Stored data →
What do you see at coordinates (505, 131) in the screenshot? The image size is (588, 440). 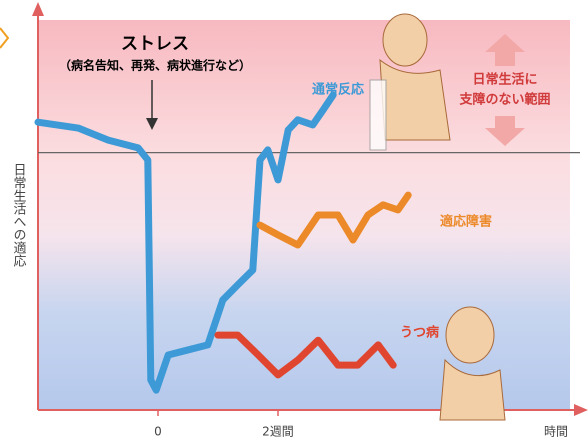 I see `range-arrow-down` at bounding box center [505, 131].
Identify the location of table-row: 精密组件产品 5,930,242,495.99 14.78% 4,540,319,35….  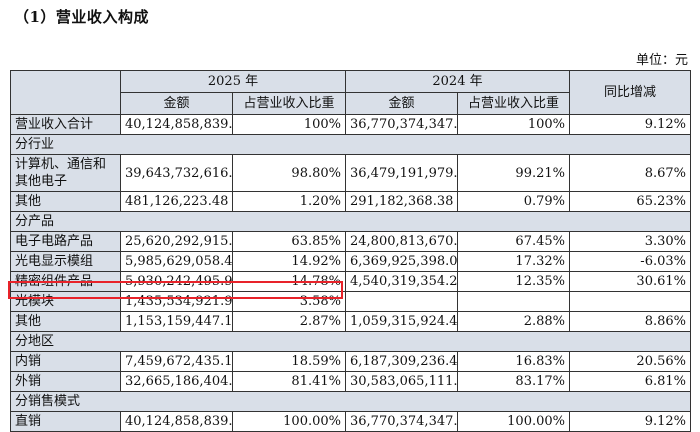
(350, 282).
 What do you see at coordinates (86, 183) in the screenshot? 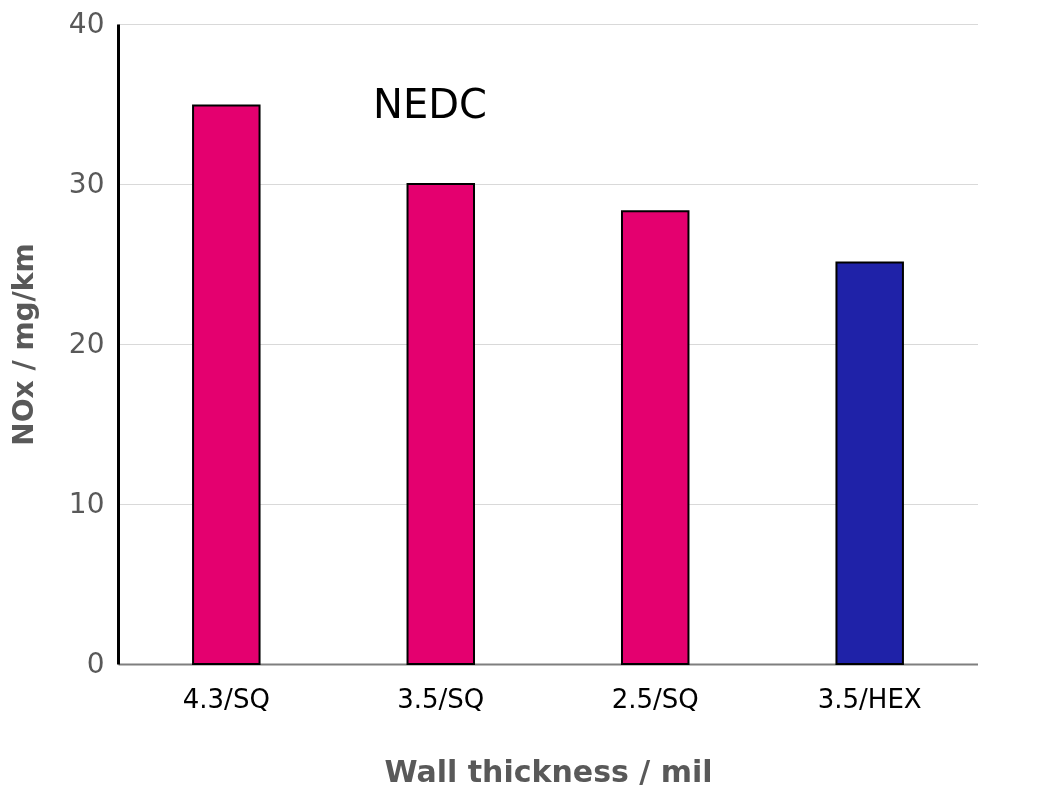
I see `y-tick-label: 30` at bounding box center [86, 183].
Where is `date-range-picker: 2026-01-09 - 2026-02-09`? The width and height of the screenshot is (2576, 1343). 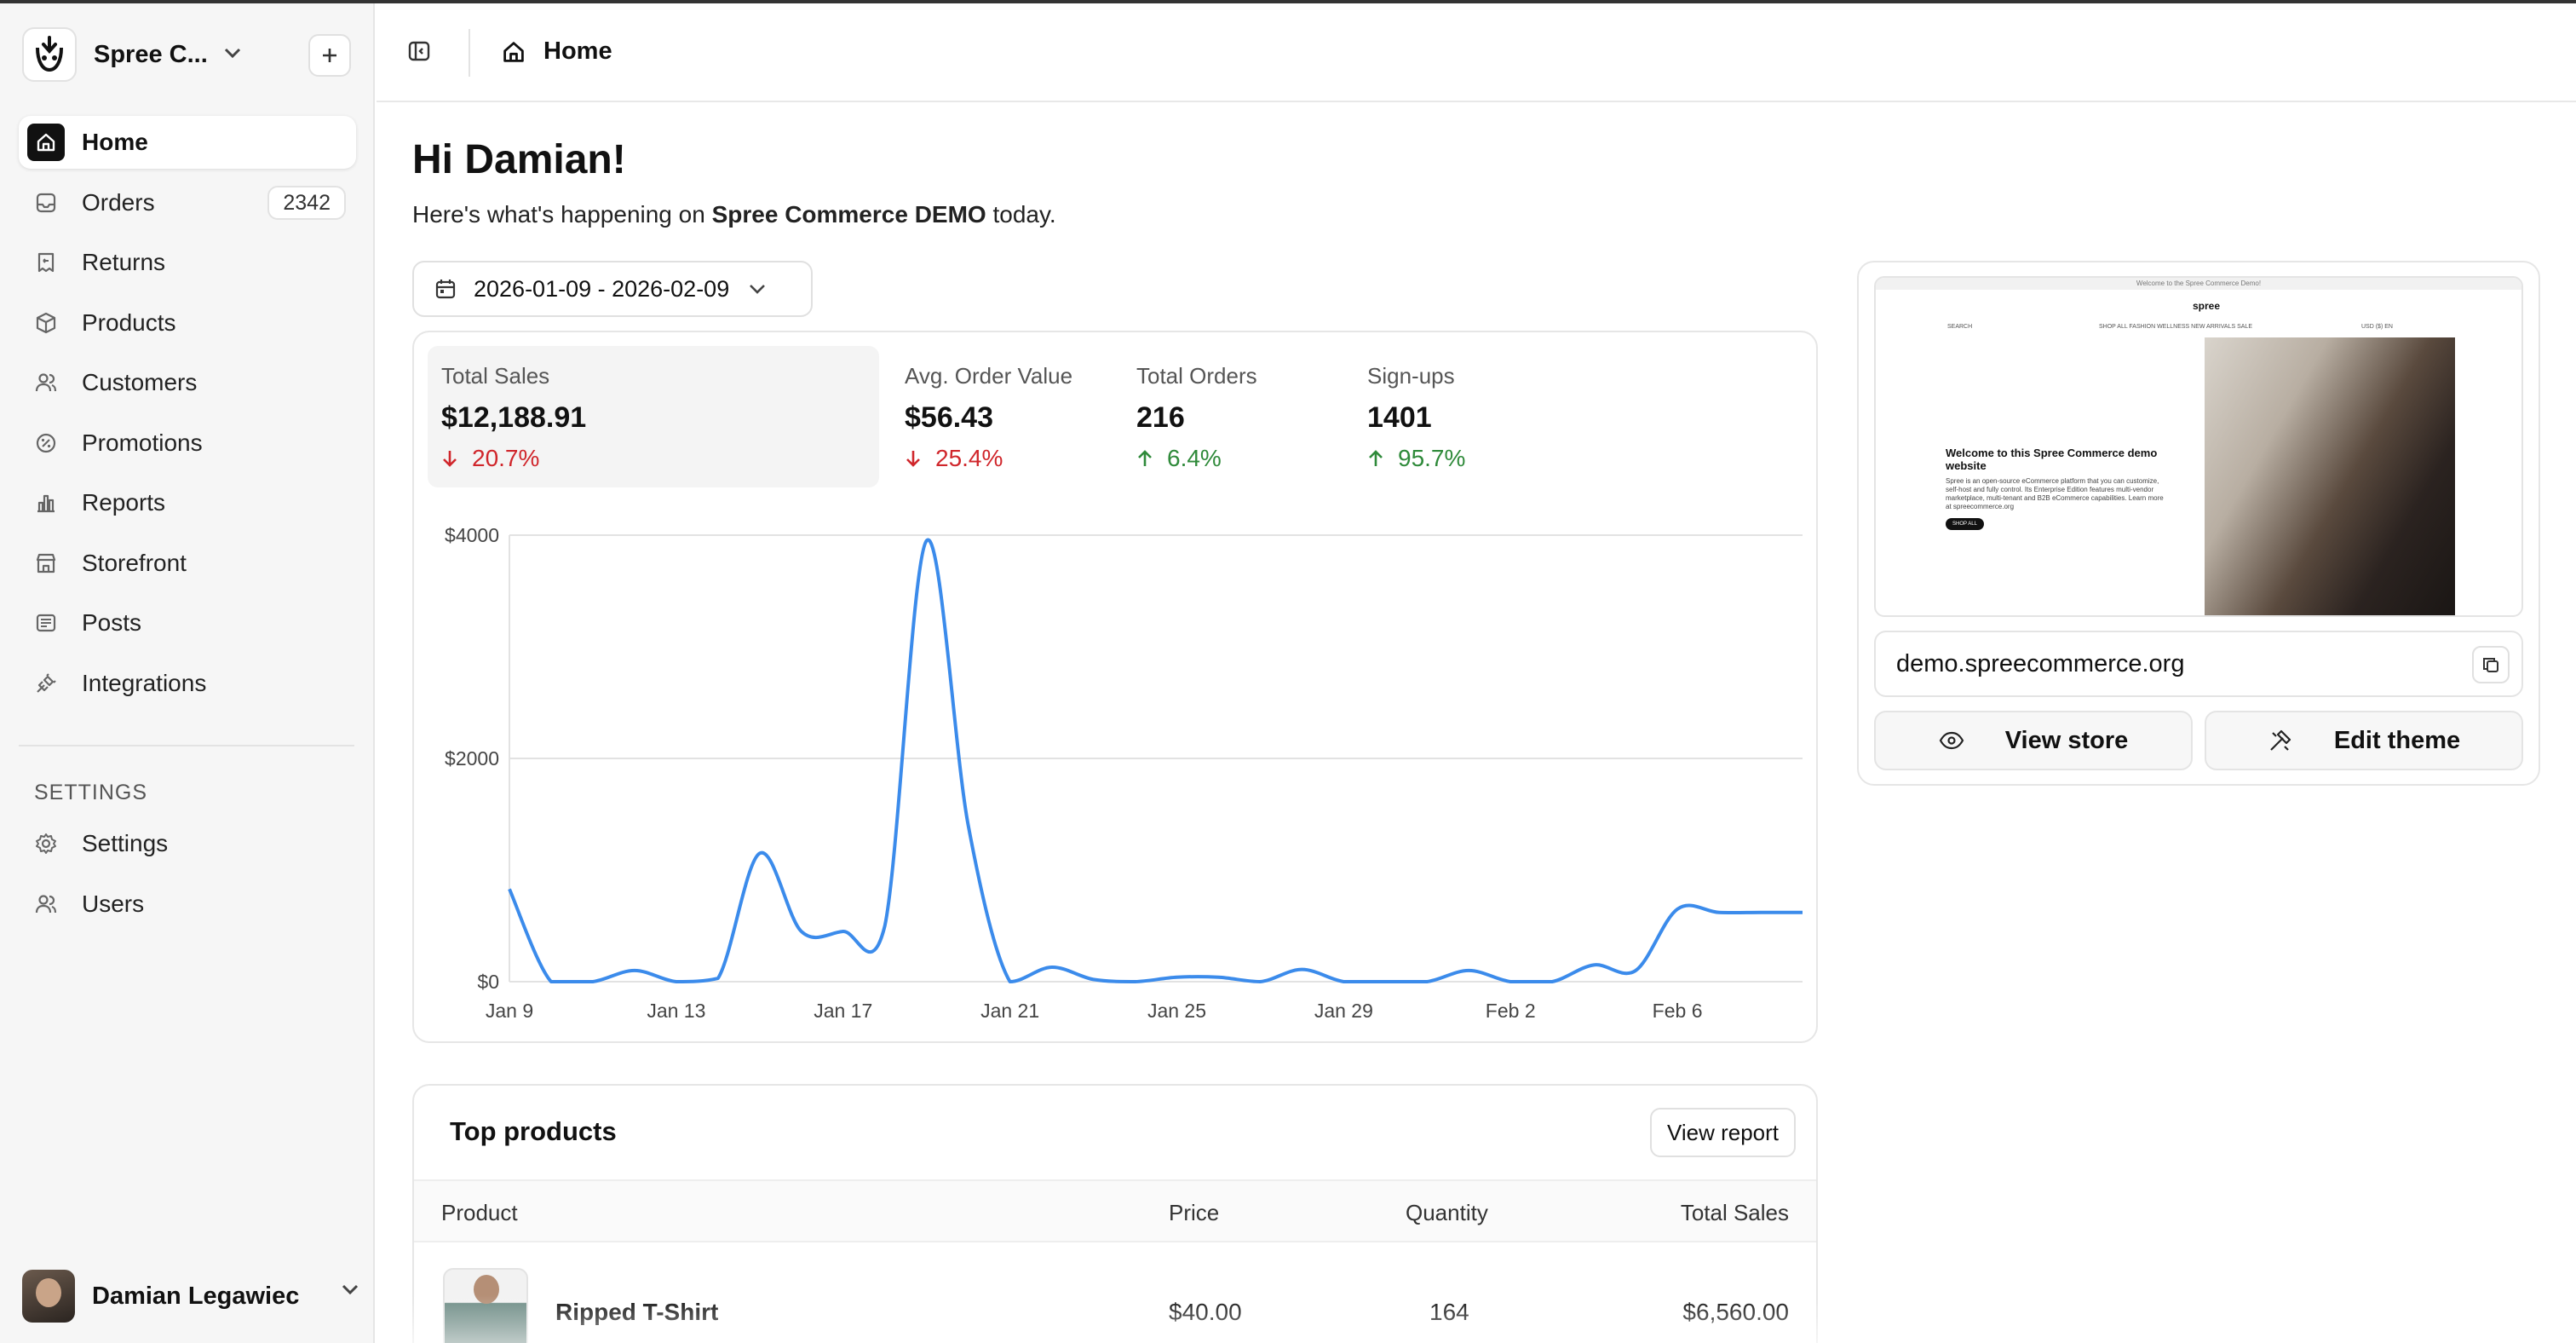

Problem requirements → Could you transcribe the lines from the one containing "Identify the location" up to and including the one containing "center [86, 183].", leaving the pictures out?

Solution below →
Identify the location of table-row: 精密组件产品 5,930,242,495.99 14.78% 4,540,319,35….  
(350, 282).
 What do you see at coordinates (86, 183) in the screenshot? 
I see `y-tick-label: 30` at bounding box center [86, 183].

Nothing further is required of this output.